To go from years of sitting far outside the circle of top area Class AA football teams to having a Section III playoff game on its home field is quite a leap for the West Genesee football team.
Yet the Wildcats have earned every bit of it, especially the victory that sealed its second-place position behind Cicero-North Syracuse in the Class AA-2 division.
WG ventured to Fayetteville-Manlius Friday night and, despite trailing three different times, persevered and, with well-timed big plays on both sides at critical moments, defeated the Hornets 35-24.
With that win, the Wildcats moved to 5-1 overall, and 3-1 in league play. Regardless of the result of next Friday’s regular-season finale against Rome Free Academy, WG is assured of no worse than a second-place league finish, and because it beat F-M head-to-head, it has the tiebreaker.
What was most encouraging to Wildcats partisans was the way it responded after Mitchell Seabury’s 15-yard touchdown run in the opening seconds of the fourth quarter gave the Hornets a 24-21 lead.
With the ball on its own 48-yard line, WG executed a perfect call. F-M blitzed, but Tyler Cook beat it with a screen pass to Exavier Brumfield, who went down the right sideline, cut back and made it all the way to the end zone for the go-ahead score.
Then it was the Wildcats’ defense making the key stop, halting an F-M drive inside its own 20 with five minutes left. It was the third time in this game the Hornets had a scoring opportunity thwarted deep in WG territory.
Not sitting on its 28-24 lead, the Wildcats quickly moved downfield, aided by a series of Hornets penalties. When Brumfield scored on a seven-yard sweep with 2:16 to play, WG put the game away.
Up until the final minutes, the entire game swung back and forth, with six lead changes to entertain a large crowd gathered for F-M’s Homecoming festivities and its Hall of Fame inductions.
From the outset, Cook was sharp, looking for a variety of receivers, including Chandler McAvan, who had key catches on WG’s opening drive, including a five-yard TD connection that gave the Wildcats a 7-0 lead.
F-M roared back, claiming a 10-7 lead, but its missed early chances kept it from grabbing a larger advantage, and the Wildcats would ultimately benefit from those clutch stops by its defense.
With less than a minute left in the half, Brian Felix intercepted Owen Neuman near midfield. One play later, Cook avoided the pass rush, then scrambled around until he found Brad May on the sidelines, May then going 43 yards deep into Hornets territory.
That gave the Wildcats just enough time to have Cook, from the F-M 12, find John Benson in the end zone with just three seconds to play.
Unfazed by WG taking a 14-10 lead at the break, the Hornets took the second-half kickoff and used its ground game to chew up yards until Tim Shaw scored from one yard out.

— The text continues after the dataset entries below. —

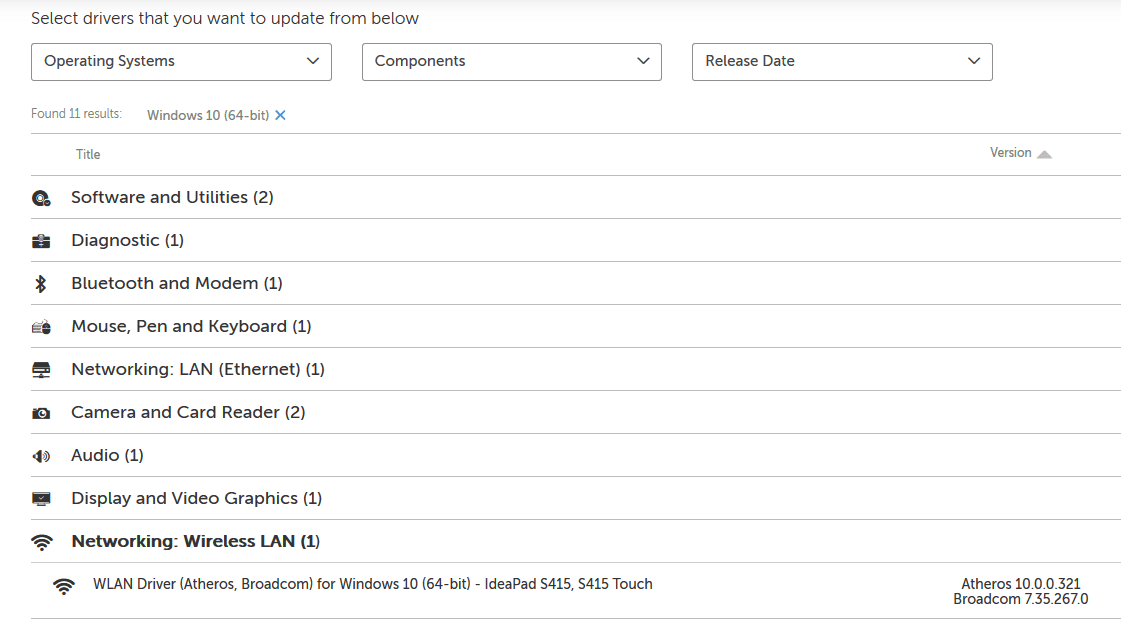Remove the Windows 10 (64-bit) filter
Image resolution: width=1121 pixels, height=638 pixels.
280,115
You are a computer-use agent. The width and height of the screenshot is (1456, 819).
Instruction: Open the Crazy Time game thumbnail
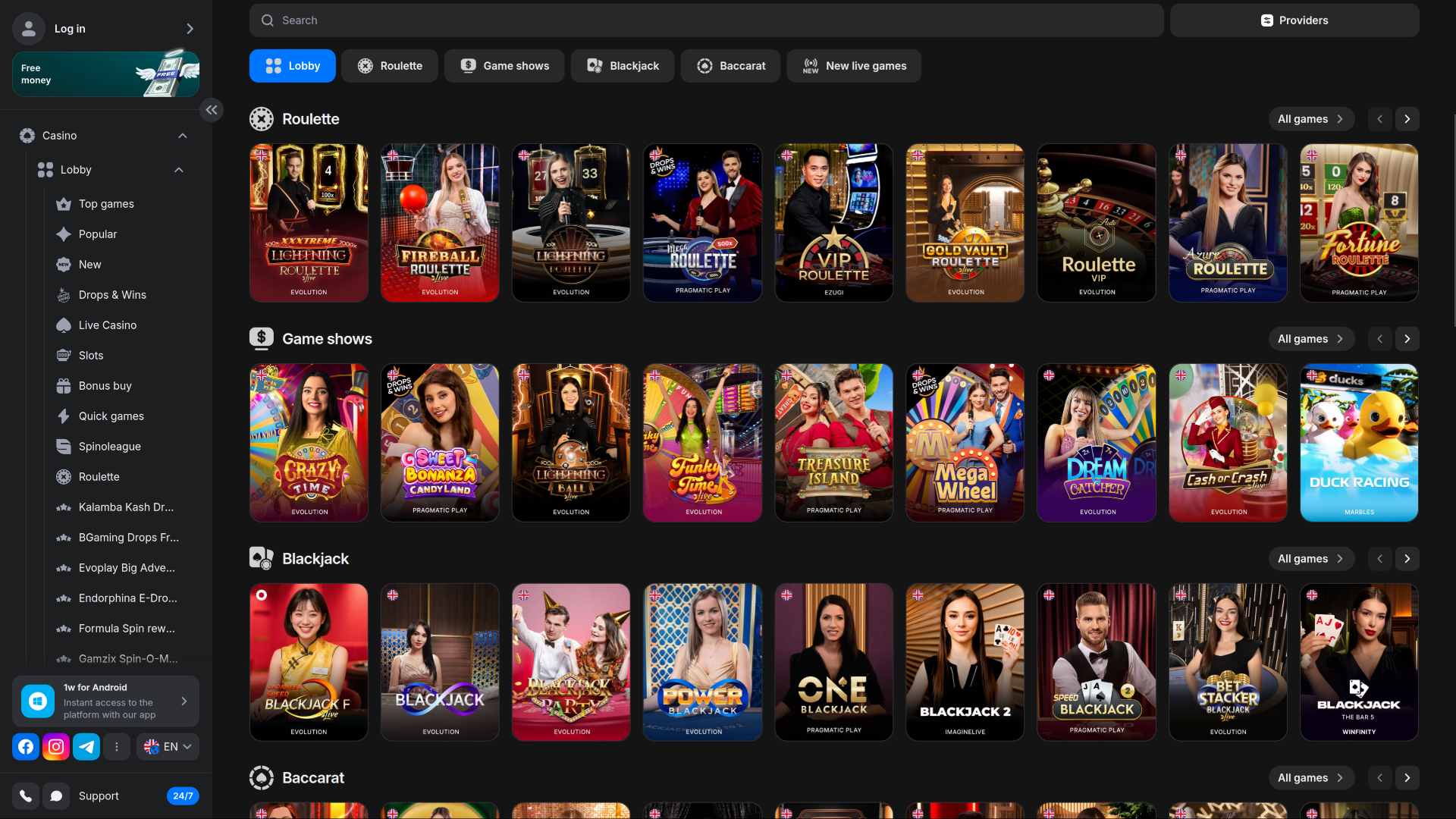click(x=308, y=443)
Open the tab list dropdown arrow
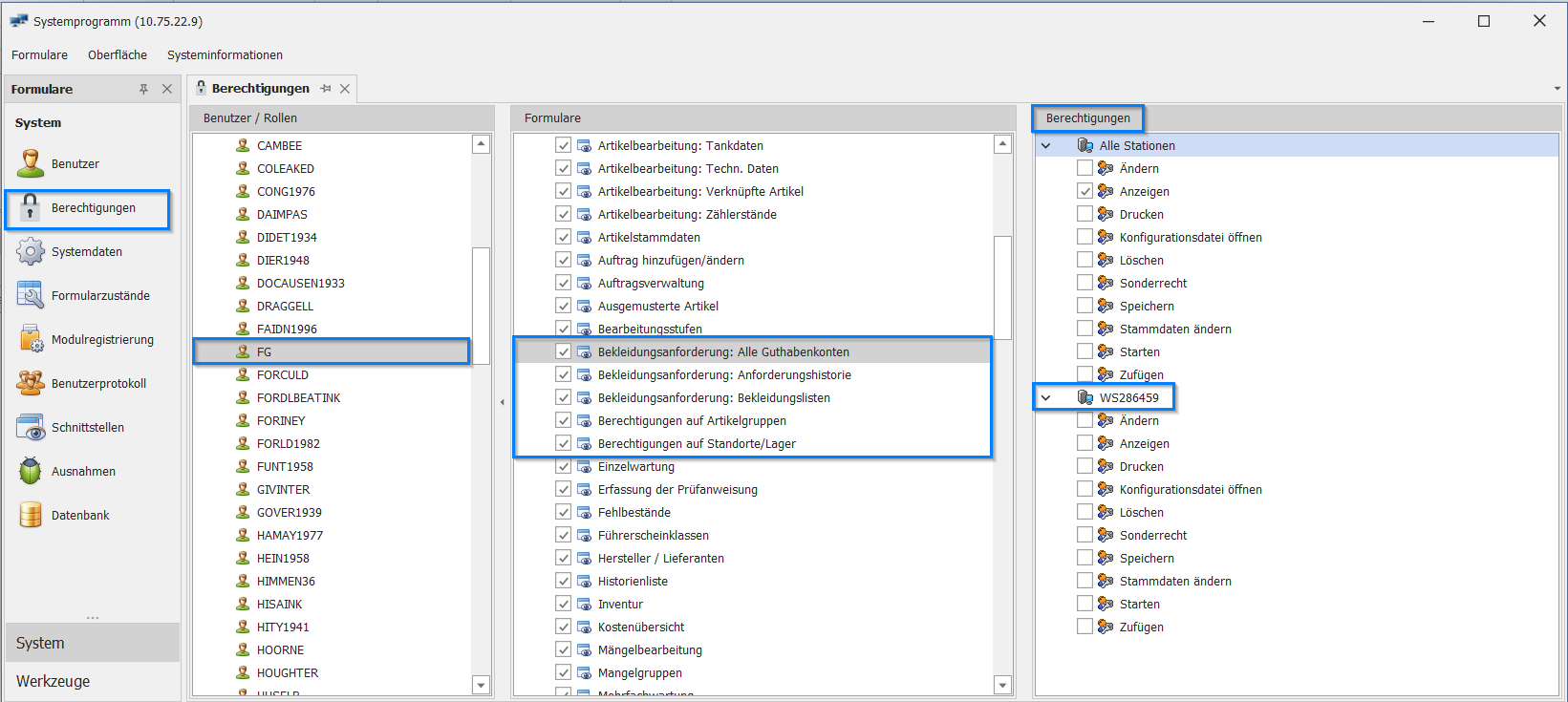1568x702 pixels. (1557, 89)
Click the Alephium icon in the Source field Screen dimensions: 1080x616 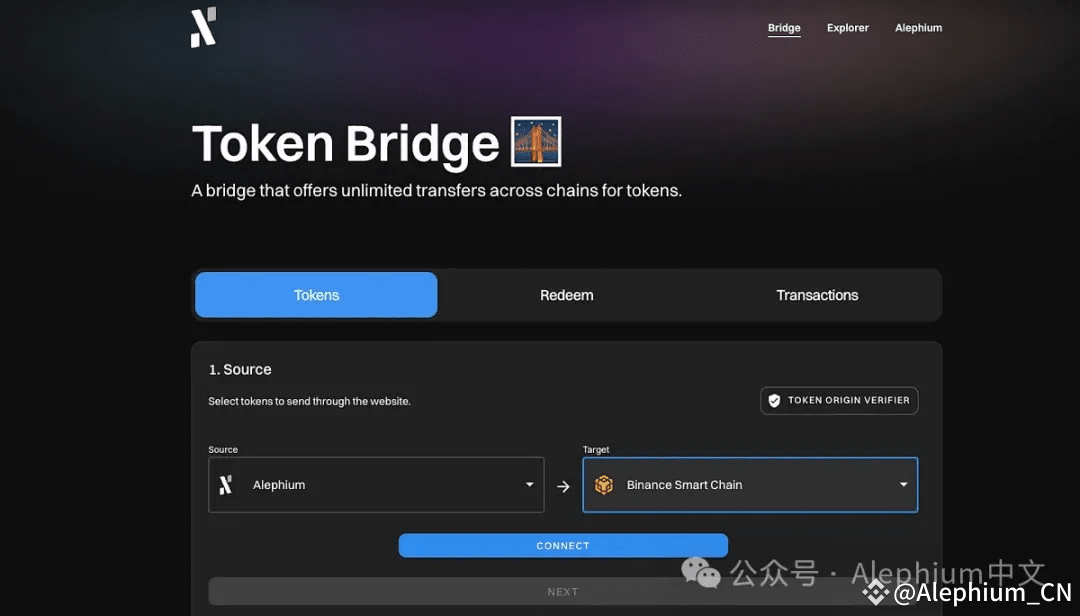(226, 485)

Within a minute, the Wildcats went back in front 21-17, moving to F-M’s 41 before Esisas Brumfield took a reverse, ran left, picked up a pair of crunching blocks and tore down the sideline to the end zone.
The lead nearly got bigger, but Riley Small, who made all five extra-point attempts on this night, just missed on an 29-yard field goal late in the third quarter. F-M took the ball and drove to Seabury’s go-ahead TD.
However, it was the Wildcats, controlling the line of scrimmage on both sides of the ball, taking charge late. Cook’s precise passing (he was 14-for-22 for 278 yards) was augmented by Exavier Brumfield’s tough running, as he shook off an early-game fumble to make crucial gains down the stretch, finishing with 135 yards on 17 carries.